The chance of effectively controlling type 1 diabetes without injections is getting closer and closer because a small patch is being created that can detect rising blood sugar levels, releasing small amounts of insulin into the blood to maintain blood glucose stable and controlled disease.
This patch is still being tested by scientists in the United States, but the technique could improve the lives of diabetics, who in many cases, need to take insulin injections several times a day.
Insulin, which is a hormone that helps control blood sugar, is applied through an injection that causes pain and, in many cases, is an inaccurate technique, increasing the chances of complications.
How the studies were done
The studies to develop the patch were carried out in rats with type 1 diabetes and according to the researchers there are great chances of success in humans, since humans are, in most cases, more sensitive to insulin than animals.

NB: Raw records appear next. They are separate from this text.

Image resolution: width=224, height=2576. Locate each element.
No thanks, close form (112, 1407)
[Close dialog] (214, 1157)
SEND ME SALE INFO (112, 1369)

In addition, this patch can be customized depending on the diabetic’s weight and sensitivity to insulin.
How Smart Adhesive Works
The patch has several very small filaments, similar to small needles, that reach blood vessels, being able to detect blood sugar levels and release insulin according to the individual’s needs to regulate blood sugar levels.
This sticker is the size of a coin and you only need to stick it on the skin, being made of materials that are non-toxic. However, it is necessary to change the patch after about 9 hours, when the insulin runs out.

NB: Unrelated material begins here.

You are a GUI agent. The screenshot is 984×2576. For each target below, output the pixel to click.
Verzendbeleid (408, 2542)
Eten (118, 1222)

Advantages of insulin patch
The use of adhesive is a practical and comfortable technique, avoiding the various daily injections, which sometimes cause pain, swelling and bruising at the site of the bite.
In addition, it helps to prevent more serious complications of diabetes, such as fainting, blindness and loss of sensation in the feet, which can even lead to amputation, because it is possible to better control diabetes.
How diabetes is treated
The only effective treatment to control diabetes effectively is through the use of oral antidiabetics, such as metformin or, in the case of type 1 diabetes, by administering insulin injections several times a day, which can be applied to the arm, thigh or belly, through pen or syringe.
In addition, there are other innovative treatments, such as pancreatic islet transplantation, which are a group of cells responsible for producing insulin in the body or placing an artificial pancreas.